Diário Económico
- Type: Business newspaper
- Format: Tabloid
- Publisher: Ongoing Media
- Founded: 30 October 1989
- Ceased publication: 18 March 2016
- Language: Portuguese
- Headquarters: Lisbon
- Country: Portugal
- Circulation: 15,000 (as of 2013)
- Sister newspapers: Weekend Económico

= Diário Económico =

Business newspaper in Portugal (1989–2016)

Diário Económico was a print Portuguese business newspaper based in Lisbon, Portugal. On 18 March 2016, the paper published the last print edition and went on online.

==History and profile==
Diário Económico, based in Lisbon, was first published on 30 October 1989 and is published on weekdays. The publisher and owner of the paper, which is one of the leading reference on daily economics and finance in Portugal, was the holding Económica. It was part of Media Capital.

The current owner and publisher of Diário Económico is Ongoing Media. The company has other business newspapers: Semanário Económico, Weekend Económico, in Portugal and Brasil Econômico in Brazil which was established in October 2009.

Diário Económico was published in tabloid format. Until 2009 Martim Avillez Figueiredo, editor-in-chief of i, served as the editor-in-chief of the paper.

Diário Económico offered a monthly supplement, namely Fora de Série, which includes diverse economic and social topics and special supplements on an irregular basis on various subjects. In 2012, the paper launched a TV channel, Económico TV.

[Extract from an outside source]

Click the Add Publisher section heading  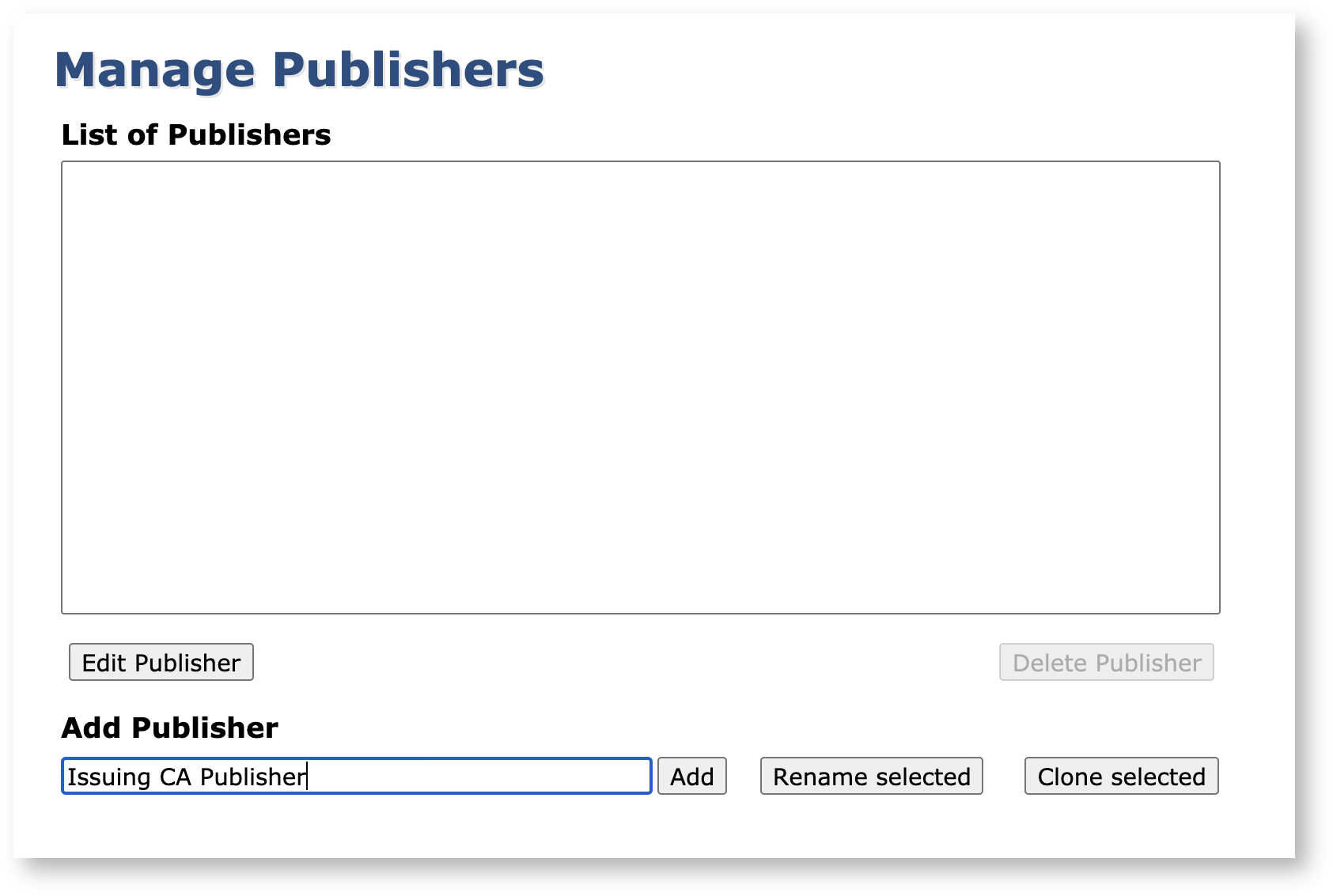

On 18 March 2016 the last print edition of Diário Económico appeared and the paper went on online.

==Circulation==
In 1995 Diário Económico had a circulation of 5,566 copies. It was 7,882 copies in 1996, 9,352 copies in 1997, and 11,922 copies in 1998. In 1999 the paper had a circulation of 11,540 copies and in 2000 it was 12,843 copies. Its circulation was 11,000 copies both in 2003 and 2004.

The circulation of Diário Económico was 12,000 copies in 2007. It rose to 15,222 copies in 2009 and to 16,088 copies in 2010. Its 2011 circulation was 15,552 copies. The paper had a circulation of 13,754 copies in 2012. The 2013 circulation of the paper was 15,000 copies.